While those two assumptions helped me write this post, I think the learnings/stories in it are still applicable for a variety of setups. e.g.: If the reader is an electrical engineer that wants to understand some firmware concerns. Or if the reader is responsible for both the electrical and firmware design of a project. With either of these assumptions broken, feel free to put on your firmware engineer hat and read! Hopefully, this will be helpful for you.

Schematic Review - What’s Your Role as a Firmware Engineer

Most of the schematic reviews I’ve attended are led by electrical engineers and are focused on the electrical components of the system. There are usually some questions about whether the proper diode was used or the capacitors were selected properly. Things that an electrical engineer should care about but typically fly over my head. As a firmware engineer, I’ve found it useful to think about what hardware features the code I’ll end up writing will need. Starting from that perspective, I can leverage the schematic review as an opportunity to catch design issues while the fix is relatively cheap, before hardware has gone through various rounds of testing, which can be the difference between hitting a schedule or not.

“Schematic review” here is mostly used as an easy blog post title, and a clear time for the firmware and electrical teams to interact. However, the important piece of this post is that you as a firmware engineer work with your electrical engineering counterpart to ensure you have the hardware you need to develop, debug, and deploy your code. And you identify those needs early on in the development cycle with the electrical team when changes to PCBs are relatively cheap.

Some pre-schematic review checklist items:

  • Get invited to the schematic review. Really, this is a callout to be working with your electrical engineer. If you’ve been working with your electrical engineer, providing guidance on what hardware you’ll need, being invited to the schematic review should be a given.
  • Build your checklist upfront. Use this blog post as a starting point, but make sure you customize the list for the given project.

Story 1 - Brown-out Loop

Years ago, I worked on an LTE enabled e-bike. The LTE module was powered off the battery that powered the electric assist for the bike, but had a single cell backup battery that would be used if the main battery was removed from the device.

Once these modules were in the field, we started getting reports of them being bricked. Upon inspection, we found that many of these devices had external flash corruption, which was creating a bricked device due to a corrupt data structure in external flash which caused the filesystem to crash when booting.
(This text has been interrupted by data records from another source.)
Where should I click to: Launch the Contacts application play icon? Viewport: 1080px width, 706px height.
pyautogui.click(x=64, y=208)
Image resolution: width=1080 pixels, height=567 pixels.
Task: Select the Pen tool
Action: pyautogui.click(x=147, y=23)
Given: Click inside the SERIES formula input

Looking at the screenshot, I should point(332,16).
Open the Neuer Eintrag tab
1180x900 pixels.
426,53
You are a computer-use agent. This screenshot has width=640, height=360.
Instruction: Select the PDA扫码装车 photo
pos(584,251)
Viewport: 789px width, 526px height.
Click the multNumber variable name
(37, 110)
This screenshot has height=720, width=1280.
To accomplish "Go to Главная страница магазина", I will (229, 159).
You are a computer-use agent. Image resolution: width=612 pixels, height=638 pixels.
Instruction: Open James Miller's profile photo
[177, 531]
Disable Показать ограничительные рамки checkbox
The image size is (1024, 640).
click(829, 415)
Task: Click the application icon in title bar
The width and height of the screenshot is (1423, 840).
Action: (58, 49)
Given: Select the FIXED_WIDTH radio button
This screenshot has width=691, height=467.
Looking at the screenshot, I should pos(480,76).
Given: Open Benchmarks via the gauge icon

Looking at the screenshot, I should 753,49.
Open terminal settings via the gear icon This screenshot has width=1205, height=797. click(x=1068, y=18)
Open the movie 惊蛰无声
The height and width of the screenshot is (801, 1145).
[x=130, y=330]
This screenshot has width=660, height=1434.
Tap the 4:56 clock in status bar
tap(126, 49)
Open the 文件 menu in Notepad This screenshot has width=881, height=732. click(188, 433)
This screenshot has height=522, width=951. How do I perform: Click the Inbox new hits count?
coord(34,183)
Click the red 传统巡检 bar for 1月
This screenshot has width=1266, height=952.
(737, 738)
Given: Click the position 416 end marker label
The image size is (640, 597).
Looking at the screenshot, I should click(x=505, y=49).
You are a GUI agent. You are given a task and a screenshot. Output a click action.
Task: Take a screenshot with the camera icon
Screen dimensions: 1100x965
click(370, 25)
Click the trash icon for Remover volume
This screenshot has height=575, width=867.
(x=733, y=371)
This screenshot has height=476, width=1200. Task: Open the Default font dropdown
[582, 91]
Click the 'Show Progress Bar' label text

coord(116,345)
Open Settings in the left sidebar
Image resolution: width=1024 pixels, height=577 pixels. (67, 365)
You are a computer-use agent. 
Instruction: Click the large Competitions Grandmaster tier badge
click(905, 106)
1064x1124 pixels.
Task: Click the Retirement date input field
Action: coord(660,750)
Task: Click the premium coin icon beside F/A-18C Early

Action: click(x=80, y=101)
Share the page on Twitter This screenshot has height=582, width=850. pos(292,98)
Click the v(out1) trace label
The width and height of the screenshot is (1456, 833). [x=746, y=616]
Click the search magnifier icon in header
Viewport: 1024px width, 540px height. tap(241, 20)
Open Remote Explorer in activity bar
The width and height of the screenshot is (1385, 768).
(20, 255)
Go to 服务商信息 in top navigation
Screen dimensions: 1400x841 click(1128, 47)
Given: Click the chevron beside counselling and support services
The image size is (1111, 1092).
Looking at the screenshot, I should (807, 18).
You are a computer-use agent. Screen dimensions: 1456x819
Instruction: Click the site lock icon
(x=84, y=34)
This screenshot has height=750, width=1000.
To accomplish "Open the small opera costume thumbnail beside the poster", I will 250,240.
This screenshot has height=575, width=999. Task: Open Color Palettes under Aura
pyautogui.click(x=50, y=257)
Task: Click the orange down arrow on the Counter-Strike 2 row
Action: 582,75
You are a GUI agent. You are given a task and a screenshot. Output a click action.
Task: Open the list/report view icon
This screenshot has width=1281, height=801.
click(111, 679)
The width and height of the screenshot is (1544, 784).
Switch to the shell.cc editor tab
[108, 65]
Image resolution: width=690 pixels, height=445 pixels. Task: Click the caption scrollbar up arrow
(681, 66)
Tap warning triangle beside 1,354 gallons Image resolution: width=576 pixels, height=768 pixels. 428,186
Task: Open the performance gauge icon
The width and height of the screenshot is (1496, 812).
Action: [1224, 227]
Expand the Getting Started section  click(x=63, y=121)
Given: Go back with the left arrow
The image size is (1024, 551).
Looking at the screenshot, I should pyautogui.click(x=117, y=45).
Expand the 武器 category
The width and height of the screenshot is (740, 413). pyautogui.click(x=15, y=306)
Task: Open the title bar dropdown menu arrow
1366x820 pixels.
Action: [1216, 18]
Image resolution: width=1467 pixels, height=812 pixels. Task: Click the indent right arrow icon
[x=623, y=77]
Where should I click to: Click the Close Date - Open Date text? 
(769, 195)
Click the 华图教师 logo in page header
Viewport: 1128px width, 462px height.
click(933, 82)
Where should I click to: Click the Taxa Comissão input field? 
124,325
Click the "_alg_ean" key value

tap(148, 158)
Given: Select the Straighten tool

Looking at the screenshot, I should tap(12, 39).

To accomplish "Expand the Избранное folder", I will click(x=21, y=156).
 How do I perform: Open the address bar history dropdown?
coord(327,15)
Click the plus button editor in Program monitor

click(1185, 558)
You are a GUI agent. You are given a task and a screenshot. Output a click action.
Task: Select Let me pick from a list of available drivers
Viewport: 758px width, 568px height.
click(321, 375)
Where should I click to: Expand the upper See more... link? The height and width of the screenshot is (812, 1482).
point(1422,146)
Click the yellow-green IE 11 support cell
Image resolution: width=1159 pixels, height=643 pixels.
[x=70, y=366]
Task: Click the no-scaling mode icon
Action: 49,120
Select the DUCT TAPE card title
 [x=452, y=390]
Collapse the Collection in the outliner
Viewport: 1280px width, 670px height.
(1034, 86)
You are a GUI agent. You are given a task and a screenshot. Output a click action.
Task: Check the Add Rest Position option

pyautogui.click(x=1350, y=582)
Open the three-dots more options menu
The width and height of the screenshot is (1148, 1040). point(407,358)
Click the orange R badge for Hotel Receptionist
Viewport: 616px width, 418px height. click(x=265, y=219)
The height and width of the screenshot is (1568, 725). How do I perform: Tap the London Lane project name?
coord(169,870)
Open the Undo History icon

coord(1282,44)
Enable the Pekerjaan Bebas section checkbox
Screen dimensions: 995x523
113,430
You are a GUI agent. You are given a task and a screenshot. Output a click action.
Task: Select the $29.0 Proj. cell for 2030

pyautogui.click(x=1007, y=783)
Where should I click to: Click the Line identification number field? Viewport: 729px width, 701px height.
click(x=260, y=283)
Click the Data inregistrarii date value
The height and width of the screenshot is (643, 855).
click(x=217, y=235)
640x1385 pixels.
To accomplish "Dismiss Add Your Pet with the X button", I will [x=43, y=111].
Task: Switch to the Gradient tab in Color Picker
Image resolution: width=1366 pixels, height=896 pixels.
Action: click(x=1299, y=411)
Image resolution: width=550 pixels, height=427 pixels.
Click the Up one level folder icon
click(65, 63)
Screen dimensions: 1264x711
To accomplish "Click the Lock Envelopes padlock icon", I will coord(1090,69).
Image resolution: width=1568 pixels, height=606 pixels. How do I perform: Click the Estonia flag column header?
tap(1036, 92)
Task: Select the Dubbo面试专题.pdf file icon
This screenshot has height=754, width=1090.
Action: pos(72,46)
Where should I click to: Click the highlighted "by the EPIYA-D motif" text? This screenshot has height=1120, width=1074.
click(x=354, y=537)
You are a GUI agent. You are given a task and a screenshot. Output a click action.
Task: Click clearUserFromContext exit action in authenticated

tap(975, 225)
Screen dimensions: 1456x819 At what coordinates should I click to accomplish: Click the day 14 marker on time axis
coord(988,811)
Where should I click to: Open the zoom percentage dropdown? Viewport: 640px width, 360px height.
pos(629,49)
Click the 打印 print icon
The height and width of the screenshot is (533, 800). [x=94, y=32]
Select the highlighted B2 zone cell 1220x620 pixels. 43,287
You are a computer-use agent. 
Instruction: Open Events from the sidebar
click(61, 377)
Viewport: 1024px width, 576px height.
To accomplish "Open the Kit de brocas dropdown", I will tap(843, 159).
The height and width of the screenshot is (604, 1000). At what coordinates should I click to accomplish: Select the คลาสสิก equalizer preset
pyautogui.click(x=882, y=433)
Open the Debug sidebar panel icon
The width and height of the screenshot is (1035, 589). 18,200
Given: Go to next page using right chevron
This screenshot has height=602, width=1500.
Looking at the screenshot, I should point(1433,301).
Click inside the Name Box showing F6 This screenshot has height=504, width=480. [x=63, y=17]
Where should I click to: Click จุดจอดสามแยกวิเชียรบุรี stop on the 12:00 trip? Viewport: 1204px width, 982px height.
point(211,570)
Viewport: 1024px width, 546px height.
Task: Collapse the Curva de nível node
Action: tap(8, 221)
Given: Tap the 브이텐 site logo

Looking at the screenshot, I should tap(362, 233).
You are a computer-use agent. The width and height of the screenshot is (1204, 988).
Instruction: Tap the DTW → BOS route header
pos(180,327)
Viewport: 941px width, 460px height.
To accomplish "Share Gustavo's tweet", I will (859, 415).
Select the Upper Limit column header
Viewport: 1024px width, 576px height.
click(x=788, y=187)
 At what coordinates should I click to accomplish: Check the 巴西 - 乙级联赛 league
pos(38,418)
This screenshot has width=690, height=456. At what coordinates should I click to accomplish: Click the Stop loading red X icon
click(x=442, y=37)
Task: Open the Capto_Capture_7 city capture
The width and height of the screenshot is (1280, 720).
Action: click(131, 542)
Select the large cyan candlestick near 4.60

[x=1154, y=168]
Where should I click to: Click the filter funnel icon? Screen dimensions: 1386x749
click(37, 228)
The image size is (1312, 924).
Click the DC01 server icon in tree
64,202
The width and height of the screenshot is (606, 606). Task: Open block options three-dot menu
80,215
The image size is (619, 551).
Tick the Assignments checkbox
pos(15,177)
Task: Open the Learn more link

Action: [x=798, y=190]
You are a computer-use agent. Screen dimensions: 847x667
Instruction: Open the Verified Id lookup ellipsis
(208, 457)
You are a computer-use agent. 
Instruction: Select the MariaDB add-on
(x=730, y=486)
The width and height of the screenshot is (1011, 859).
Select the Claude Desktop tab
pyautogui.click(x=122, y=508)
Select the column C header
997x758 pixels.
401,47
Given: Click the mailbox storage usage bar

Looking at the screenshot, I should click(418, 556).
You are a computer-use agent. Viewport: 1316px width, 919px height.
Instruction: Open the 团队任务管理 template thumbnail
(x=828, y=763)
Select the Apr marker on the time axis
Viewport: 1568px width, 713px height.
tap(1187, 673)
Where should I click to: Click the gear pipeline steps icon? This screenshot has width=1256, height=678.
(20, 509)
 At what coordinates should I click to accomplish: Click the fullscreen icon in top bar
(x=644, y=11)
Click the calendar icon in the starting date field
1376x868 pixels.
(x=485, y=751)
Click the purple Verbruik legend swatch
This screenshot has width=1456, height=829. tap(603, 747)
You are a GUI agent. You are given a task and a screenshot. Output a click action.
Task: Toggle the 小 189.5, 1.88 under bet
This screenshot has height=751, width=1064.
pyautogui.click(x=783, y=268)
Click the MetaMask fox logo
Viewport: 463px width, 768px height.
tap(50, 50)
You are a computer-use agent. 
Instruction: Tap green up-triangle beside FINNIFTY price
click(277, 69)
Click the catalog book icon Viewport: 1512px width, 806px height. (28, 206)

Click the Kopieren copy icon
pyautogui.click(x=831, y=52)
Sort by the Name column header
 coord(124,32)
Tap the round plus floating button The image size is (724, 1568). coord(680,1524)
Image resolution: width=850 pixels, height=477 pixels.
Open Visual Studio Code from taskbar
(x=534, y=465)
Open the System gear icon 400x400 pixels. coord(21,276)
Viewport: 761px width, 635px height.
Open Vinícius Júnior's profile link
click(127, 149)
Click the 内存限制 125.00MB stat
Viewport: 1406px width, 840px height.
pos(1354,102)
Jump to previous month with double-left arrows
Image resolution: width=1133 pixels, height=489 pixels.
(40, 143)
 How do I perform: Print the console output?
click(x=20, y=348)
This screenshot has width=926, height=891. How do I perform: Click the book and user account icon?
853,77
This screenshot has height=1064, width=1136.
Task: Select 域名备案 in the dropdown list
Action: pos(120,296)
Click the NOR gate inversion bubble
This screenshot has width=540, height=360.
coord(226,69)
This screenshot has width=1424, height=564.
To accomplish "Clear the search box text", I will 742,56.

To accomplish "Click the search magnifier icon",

Looking at some of the logs on these devices, we could see that before the flash corruption occurred, the device was getting caught in a brown-out loop. Reproducing this in the lab, we found that at low backup battery, during an LTE transmission, the voltage of the battery would sag, the battery controller would hit a low voltage cutoff, and the device would shut off. Once the device shut-off, the LTE transmission would immediately stop, the voltage of the battery would recover, and the battery controller would re-enable the battery. Once the battery was re-enabled, the device would turn back on, where it would attempt to write to flash on boot and simultaneously attempt an LTE transmission, which would cause a brown-out, and we’d loop again. It would do this thousands of times before the battery voltage was low enough that it would stop recovering.

Because of this brown-out loop, we were stress testing our external flash power cycle resilience, and needless to say, we found bugs. Unfortunately for us, our hardware did not have a method of shutting itself off. This meant that, even if we know the backup battery had insufficient power to power our device, we could not shut-off the entire system.

As a workaround, we ended up putting a voltage detection circuit + loop at the very start of our firmware. If the device was attempting to boot with a measured voltage of < CUTOFF VOLTAGE and the device did not detect a second power source (measured by a GPIO being pulled high), the device would sit in a while (!external_power_okay()) {pet_watchdog();} style loop, keeping at least external flash ok. We also upgraded our external flash filesystem to a version that was much more resilient to boot loops.

After this story, I always look to see if a battery powered device can both: (1) effectively monitor battery state of charge, and (2) shutdown in a low state of charge condition to prevent these sort of brown-out loops.

Story 2 - Reset By Power Drain

On that same project years back, we occasionally noticed the device would become unresponsive. While we had a watchdog, for some reason the watchdog was either not triggering, or not resetting enough state on the device. Once we were able to connect our debug tools (namely, a CAN dongle), we could send a reset command the device, it would recover and work perfectly. However, we had missed designing in from the beginning a mechanism to reset the device that was accessible to our users.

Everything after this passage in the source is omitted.